What needs to be done —
The material below includes pictures; leave them out and return only the lines between the line containing "Given: Click the Open File button" and the line containing "Where should I", inclusive, word for word.

Source information below:

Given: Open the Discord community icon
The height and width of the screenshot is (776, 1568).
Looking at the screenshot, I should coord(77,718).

End of Source information.
Source information below:

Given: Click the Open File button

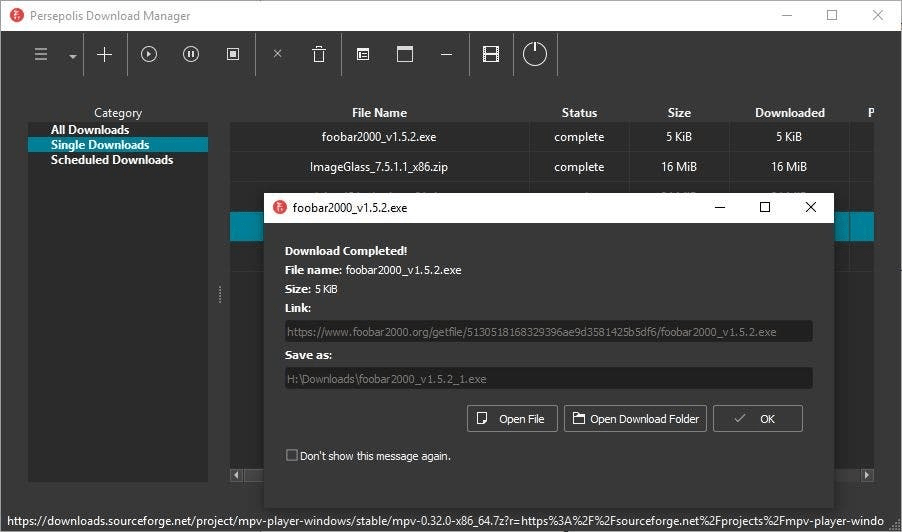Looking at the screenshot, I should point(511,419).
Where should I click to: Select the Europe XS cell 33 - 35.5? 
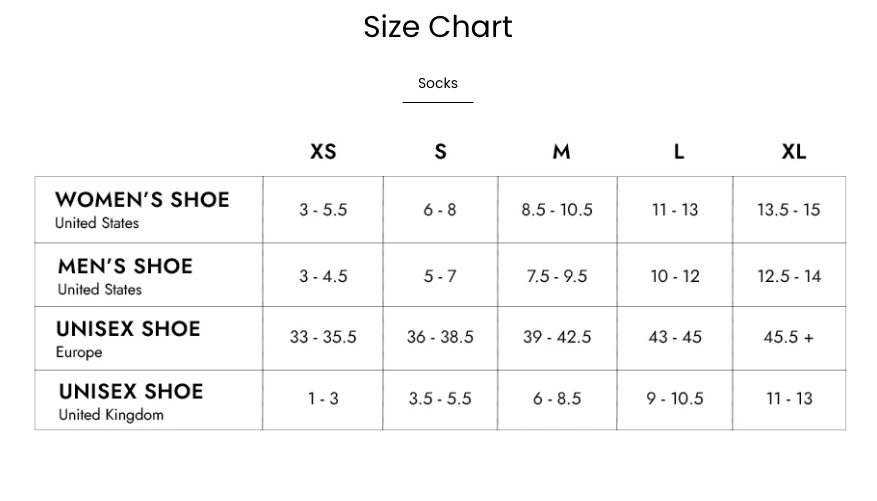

End of Source information.
Source information below:

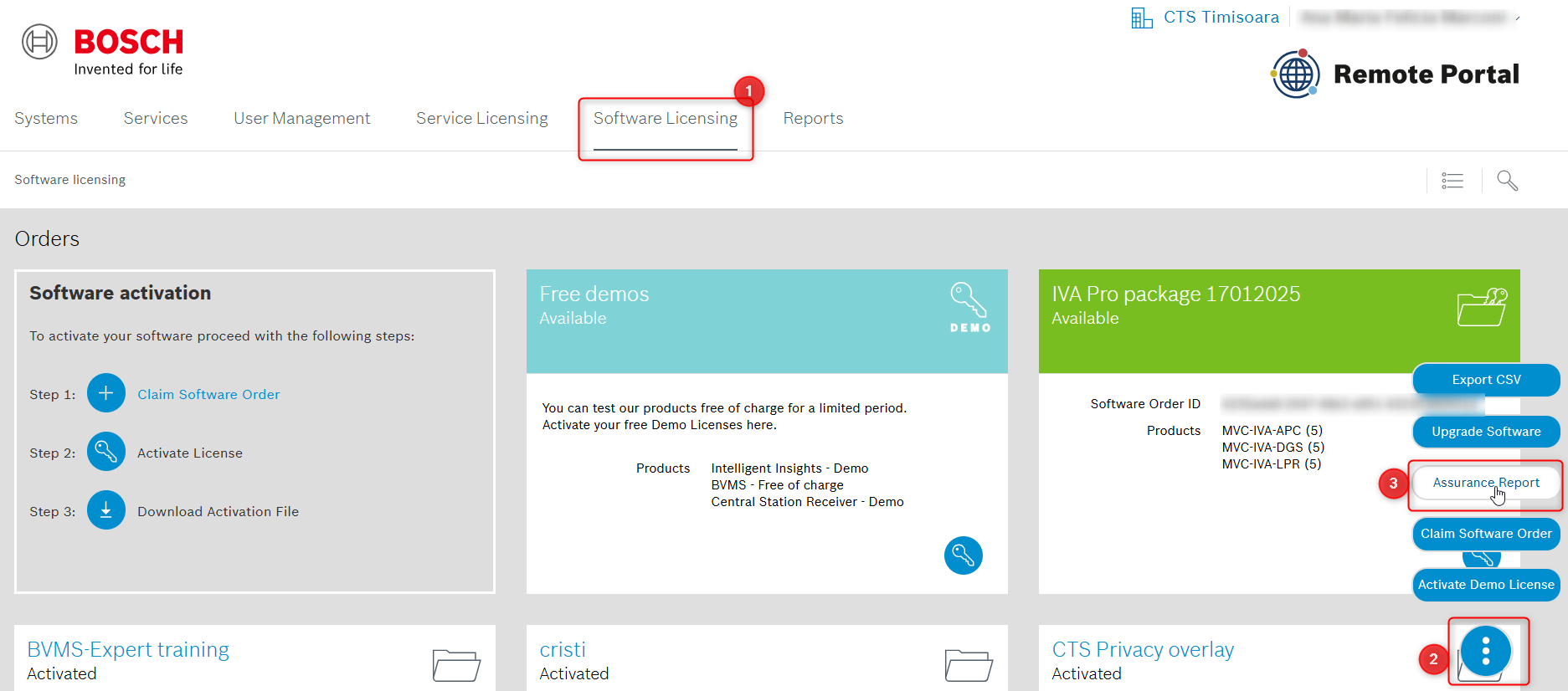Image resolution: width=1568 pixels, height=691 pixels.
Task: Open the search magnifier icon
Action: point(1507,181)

End of Source information.

Response area —
Given: Click the Open File button

Looking at the screenshot, I should point(511,419).
Where should I click to: Select the Europe XS cell 33 - 35.5? 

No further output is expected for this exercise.